The overwhelming evidence from our project is that the victims of sexism are far, far more diverse than people might realise. Like ‘Reverend Anon’, the Church of England priest who wrote in despair that “All year I’ve had to endure discussions about whether women can be bishops. I’ve even heard the question of whether a bishop who has ordained a woman is tainted as a result, and can never minister to those souls who don’t approve of women priests. My ministry is called into question on a daily basis…It breaks my heart”. One lady wrote to describe how “Soon after being widowed some of my late husband’s friends demanded sex, saying I must be desperate for it with my man gone”, whilst another reported “so so many comments about women drivers” whilst “driving my mobility scooter”.

A woman who wrote to tell us that whilst having a cervical scan during pregnancy, the male gynaecologist commented “ooh you’re very tight aren’t you”, then winked and laughed.

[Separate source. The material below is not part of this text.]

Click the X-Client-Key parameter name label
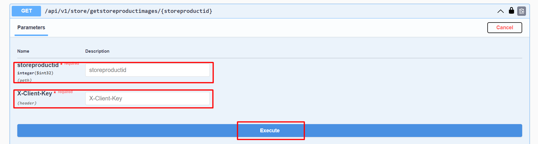The image size is (538, 144). click(35, 94)
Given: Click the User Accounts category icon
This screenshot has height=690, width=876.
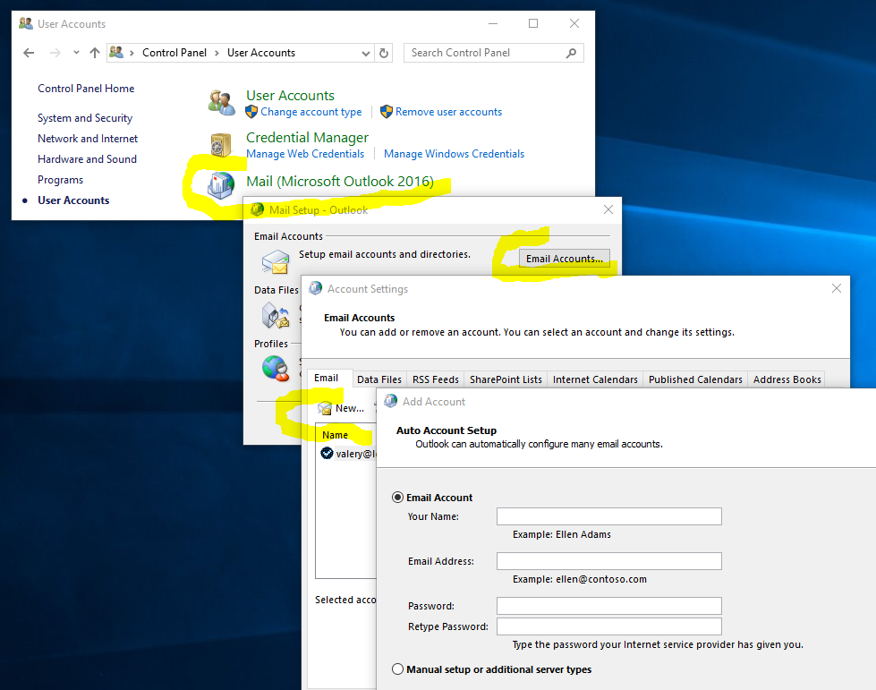Looking at the screenshot, I should [221, 102].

We also receive hundreds of reports from situations where you might not expect sexism to rear its ugly head, like the anonymous report we received of a “Global leader saying to a female colleague who was doing some filing that ‘he liked a woman on her knees’”, the woman who wrote that “as a student nurse my mentor used to grope my leg when we were in his car on placements, said if I complained he’d fail me”, or the woman who wrote to tell us that whilst having a cervical scan during pregnancy “the male gynaecologist commented ‘ooh you’re very tight aren’t you’…then winked and laughed.” Or even the multiple stories we’ve received of teachers experiencing sexism from their own students: one reported how a girl in her secondary school class told her “male teachers automatically have my respect but female teachers have to earn it.”

If the collective voice created by these stories teaches us anything it must surely be the realisation that it is not a young voice or an attractive voice, not provocatively dressed or just in the wrong place at the wrong time. It is the voice of a woman – every woman – old and young, married and single; anywhere, anytime. For as long as we continue to perpetuate the assumption that sexism affects a particular ‘type’ of woman, we will continue to focus on the victims rather than the problem. And the sheer range of women who have testified through our project proves that sexism is far too ubiquitous to be ‘asked for’ or ‘attracted’ by some women and not others. Sexism is neither selective, nor deserved. It affects us all.